In popular banter, black holes are considered vast voids of unrecoverable mystery, from which objects, time, money, experiences, knowledge or memories can never be retrieved. Yet the “holes” are actually a great amount of matter packed into a very small area, says Utah State University theoretical physicist Maria Rodriguez. And images emerging this summer from the James Webb Space Telescope, she says, are shedding new light on these enigmatic cosmic phenomena.
“For me, the images from James Webb are a milestone for humanity,” says Rodriguez, associate professor in USU’s Department of Physics. “These images reveal details about our cosmos that will help us shape the future of gravitational physics.”
Black holes, astronomical objects with a gravitational pull so strong even light can’t escape, are typically formed from the remnants of a large star that dies in a supernova explosion.

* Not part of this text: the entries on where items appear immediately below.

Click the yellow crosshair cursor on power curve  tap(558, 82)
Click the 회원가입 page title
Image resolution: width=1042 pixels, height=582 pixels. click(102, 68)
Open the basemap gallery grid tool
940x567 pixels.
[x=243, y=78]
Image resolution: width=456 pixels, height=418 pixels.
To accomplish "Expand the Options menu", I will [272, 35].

Rodriguez says black holes are flooding the universe, and some of them emit powerful jets and can collide to become bigger black objects.
“Already, James Webb has captured an array of not only two, but five black holes — a quintet — with unprecedented precision,” she says. “These images may potentially unveil how the black holes clustered in the early universe and how they merged. This new information could decipher the mystery behind black hole jets.”

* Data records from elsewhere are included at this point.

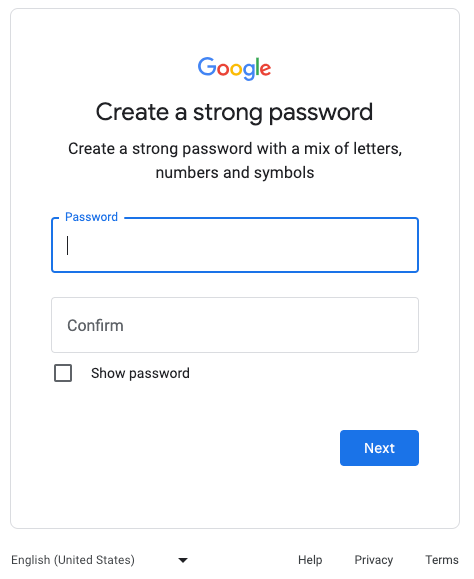Toggle the Show password checkbox
The image size is (474, 579).
point(63,373)
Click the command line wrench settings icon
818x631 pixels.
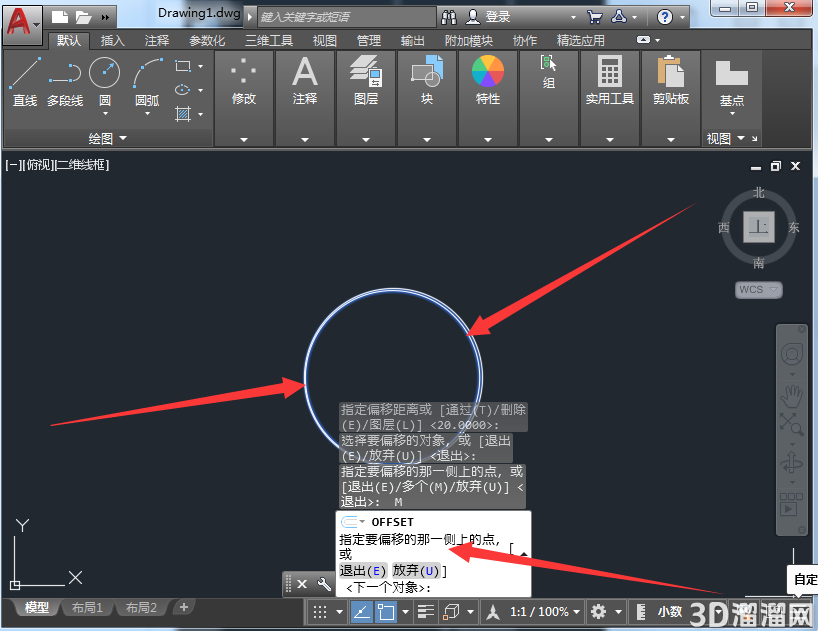click(x=324, y=584)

In addition data coming from the JWST, Rodriguez has closely followed discoveries by investigators associated with the LIGO (Laser Interferometer Gravitational-Wave Observatory) Scientific Collaboration, which has facilities in Livingston, Louisiana, and Hanford, Washington, that first detected gravitational waves emanating from a black hole collision in September 2015, as well as the Event Horizon Telescope, or EHT, which captured an image of the supermassive black hole at the center of our Milky Way galaxy in 2022.
“Einstein predicted gravitational waves about a hundred years before they were detected in 2015, and scientists were able to convert those phenomena into sound waves we could hear,” says Rodriguez, who has published multiple peer-reviewed papers about black holes, quantum gravity and an understanding of space-time. “It’s very exciting that we have these technological developments that will enhance our understanding of celestial bodies we’ve long studied but never seen.”
Rodriguez was recently featured in interviews with Utah Public Radio, in which she discussed the implications of the JWST’s discoveries for black hole research, as well as her observations, as a Latina, about challenges facing women scientists and scientists from other underrepresented groups.
“This is a golden age for scientists and astrophysicists, as years of developing technologies are finally coming together,” she says. “I encourage students to take advantage of the exciting research opportunities created by these technologies.”